[Stored data entries]
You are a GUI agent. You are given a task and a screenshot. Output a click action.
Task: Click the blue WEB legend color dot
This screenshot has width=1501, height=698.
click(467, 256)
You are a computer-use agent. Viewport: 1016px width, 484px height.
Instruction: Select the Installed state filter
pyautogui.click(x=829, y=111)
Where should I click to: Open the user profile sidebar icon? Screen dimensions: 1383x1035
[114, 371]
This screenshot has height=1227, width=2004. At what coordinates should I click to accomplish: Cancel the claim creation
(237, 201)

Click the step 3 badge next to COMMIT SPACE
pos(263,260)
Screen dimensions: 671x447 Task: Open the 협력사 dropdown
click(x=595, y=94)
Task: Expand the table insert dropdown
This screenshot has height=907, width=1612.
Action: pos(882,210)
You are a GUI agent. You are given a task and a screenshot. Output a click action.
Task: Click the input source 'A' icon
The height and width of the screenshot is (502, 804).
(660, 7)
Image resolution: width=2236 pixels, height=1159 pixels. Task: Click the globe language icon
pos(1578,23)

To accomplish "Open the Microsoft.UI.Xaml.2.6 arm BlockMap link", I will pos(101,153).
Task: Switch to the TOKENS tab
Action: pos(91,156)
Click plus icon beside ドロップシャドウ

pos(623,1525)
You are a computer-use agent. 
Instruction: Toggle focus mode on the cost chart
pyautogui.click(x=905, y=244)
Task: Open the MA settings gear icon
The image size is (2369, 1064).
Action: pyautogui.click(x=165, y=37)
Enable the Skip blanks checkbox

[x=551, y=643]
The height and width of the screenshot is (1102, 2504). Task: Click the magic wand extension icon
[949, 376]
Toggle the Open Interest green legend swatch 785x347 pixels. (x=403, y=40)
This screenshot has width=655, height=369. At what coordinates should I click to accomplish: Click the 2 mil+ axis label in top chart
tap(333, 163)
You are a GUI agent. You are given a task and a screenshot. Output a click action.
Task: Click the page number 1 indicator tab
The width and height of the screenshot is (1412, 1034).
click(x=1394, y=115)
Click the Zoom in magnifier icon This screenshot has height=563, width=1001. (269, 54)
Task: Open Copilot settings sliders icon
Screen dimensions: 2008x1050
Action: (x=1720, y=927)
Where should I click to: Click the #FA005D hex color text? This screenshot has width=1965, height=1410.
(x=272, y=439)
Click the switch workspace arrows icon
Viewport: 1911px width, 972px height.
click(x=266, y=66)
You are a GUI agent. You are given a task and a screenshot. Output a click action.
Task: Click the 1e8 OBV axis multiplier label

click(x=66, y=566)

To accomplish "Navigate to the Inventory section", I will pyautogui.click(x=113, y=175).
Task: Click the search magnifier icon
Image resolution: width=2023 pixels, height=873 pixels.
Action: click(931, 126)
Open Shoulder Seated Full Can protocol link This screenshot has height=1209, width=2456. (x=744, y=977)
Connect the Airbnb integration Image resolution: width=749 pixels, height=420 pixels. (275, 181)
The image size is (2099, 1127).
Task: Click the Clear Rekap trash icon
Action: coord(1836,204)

- _Exercise directions_
The lines from the one with "Task: Open the MA settings gear icon" through the end of the data above are to be set down exactly, with both boundary lines included and no other lines.

- _Solution for this exercise_
Task: Open the MA settings gear icon
The image size is (2369, 1064).
Action: pyautogui.click(x=165, y=37)
Enable the Skip blanks checkbox

[x=551, y=643]
The height and width of the screenshot is (1102, 2504). Task: Click the magic wand extension icon
[949, 376]
Toggle the Open Interest green legend swatch 785x347 pixels. (x=403, y=40)
This screenshot has width=655, height=369. At what coordinates should I click to accomplish: Click the 2 mil+ axis label in top chart
tap(333, 163)
You are a GUI agent. You are given a task and a screenshot. Output a click action.
Task: Click the page number 1 indicator tab
The width and height of the screenshot is (1412, 1034).
click(x=1394, y=115)
Click the Zoom in magnifier icon This screenshot has height=563, width=1001. (269, 54)
Task: Open Copilot settings sliders icon
Screen dimensions: 2008x1050
Action: (x=1720, y=927)
Where should I click to: Click the #FA005D hex color text? This screenshot has width=1965, height=1410.
(x=272, y=439)
Click the switch workspace arrows icon
Viewport: 1911px width, 972px height.
click(x=266, y=66)
You are a GUI agent. You are given a task and a screenshot. Output a click action.
Task: Click the 1e8 OBV axis multiplier label

click(x=66, y=566)

To accomplish "Navigate to the Inventory section", I will pyautogui.click(x=113, y=175).
Task: Click the search magnifier icon
Image resolution: width=2023 pixels, height=873 pixels.
Action: click(931, 126)
Open Shoulder Seated Full Can protocol link This screenshot has height=1209, width=2456. (x=744, y=977)
Connect the Airbnb integration Image resolution: width=749 pixels, height=420 pixels. (275, 181)
The image size is (2099, 1127).
Task: Click the Clear Rekap trash icon
Action: coord(1836,204)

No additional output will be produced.